Puisque l’incident met fin à l’instance, les dépens de l’incident et de l’instance seront mis à la charge de Madame [K] [L], épouse [F] et Madame [T] [L], épouse [I], parties succombantes.
Aux termes de l’article 700 du code de procédure civile, le juge condamne la partie tenue aux dépens ou qui perd son procès à payer à l’autre partie la somme qu’il détermine, au titre des frais exposés et non compris dans les dépens et, le cas échéant, à l’avocat du bénéficiaire de l’aide juridictionnelle partielle ou totale une somme au titre des frais, non compris dans les dépens, que le bénéficiaire aurait exposés s’il n’avait pas eu cette aide.

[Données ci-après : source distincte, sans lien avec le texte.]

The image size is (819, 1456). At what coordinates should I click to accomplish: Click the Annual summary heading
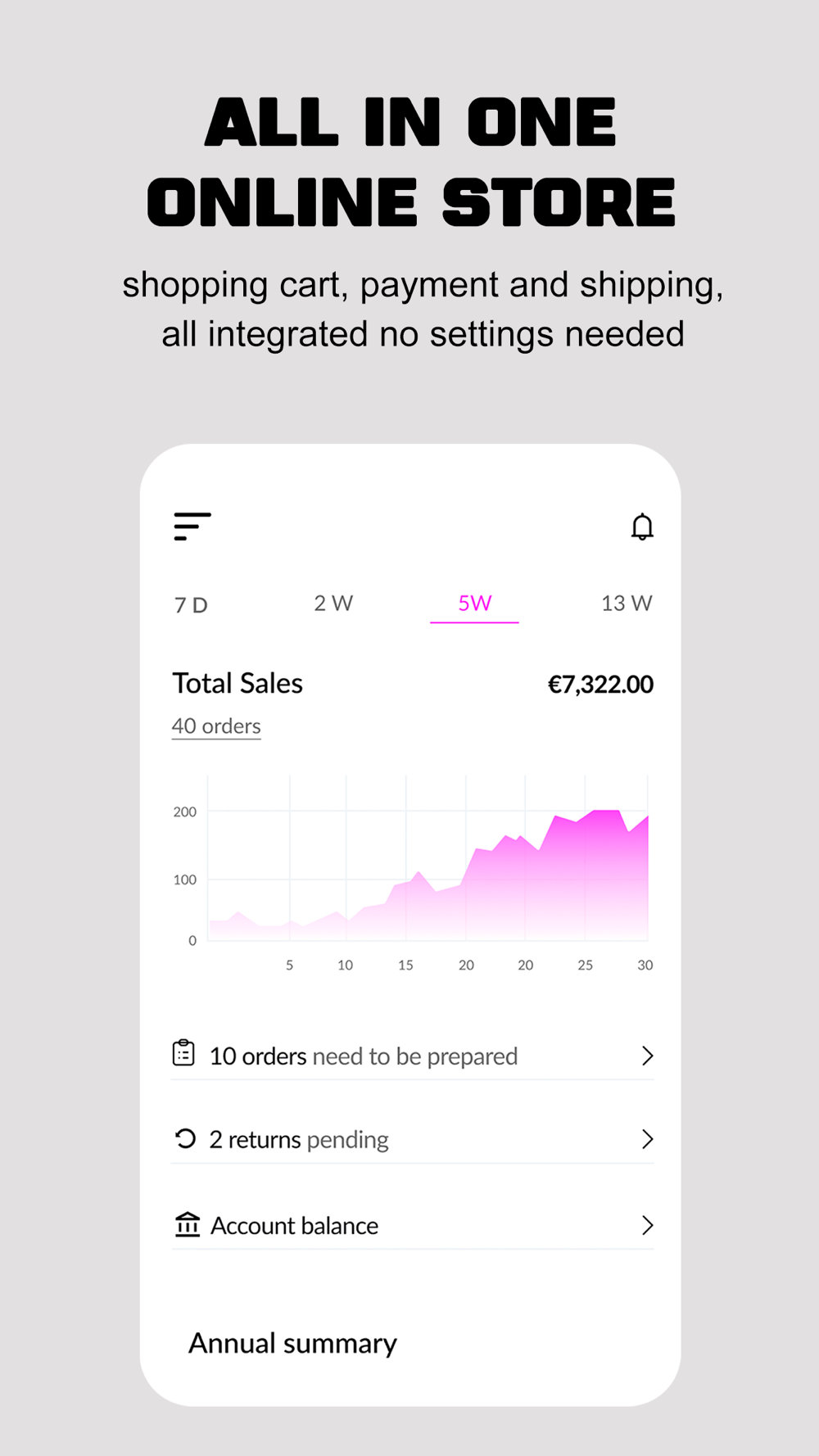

Il paraît équitable de condamner in solidum Madame [K] [L], épouse [F] et Madame [T] [L], épouse [I], à verser à la SCI Montalbane la somme de 1 000 euros au titre de l’article 700 du code de procédure civile
En revanche, l’équité commande que la SCP [M] [N], [D] [O], [B] [Y] et [C] [U] Notaires associés, Maître [M] [N], et la la SARL Citya Gap, conservent la charge de leurs frais irrépétibles dans la mesure où ces parties ont été attraites en la cause par la SCI Montalbane et non par Mesdames [L] et la SARL Le Festival.
PAR CES MOTIFS
Nous, juge de la mise en état, après débats publics, par ordonnance contradictoire, susceptible d’appel dans les conditions prévues par l’article 795 du code de procédure civile, rendue par mise à disposition au greffe,
DECLARONS irrecevables l’ensemble des demandes formées par Madame [K] [L], épouse [F], Madame [T] [L], épouse [I] et la SARL Le Festival pour défaut de qualité et intérêt à agir ;
DISONS sans objet les demandes d’appel en garantie formées à l’encontre de la SCP [M] [N], [D] [O], [B] [Y] et [C] [U] Notaires associés, Maître [M] [N], et la SARL Citya Gap ;
En conséquence, DECLARONS l’extinction de la présente instance ;
DECLARONS le dessaisissement de la juridiction de céans de la présente instance ;
CONDAMNONS in solidum Madame [K] [L], épouse [F] et Madame [T] [L], épouse [I], à verser la somme de 1000 euros à la SCI Montalbane sur le fondement de l’article 700 du code de procédure civile ;
DEBOUTONS la SCP [M] [N], [D] [O], [B] [Y] et [C] [U] Notaires associés et Maître [M] [N], et la SARL Citya Gap du surplus de leurs demandes ;
CONDAMNONS in solidum Madame [K] [L], épouse [F], Madame [T] [L], épouse [I], à supporter la charge des dépens de l’instance et de l’incident.
En foi de quoi la présente ordonnance a été signée par la juge de la mise en état et le greffier.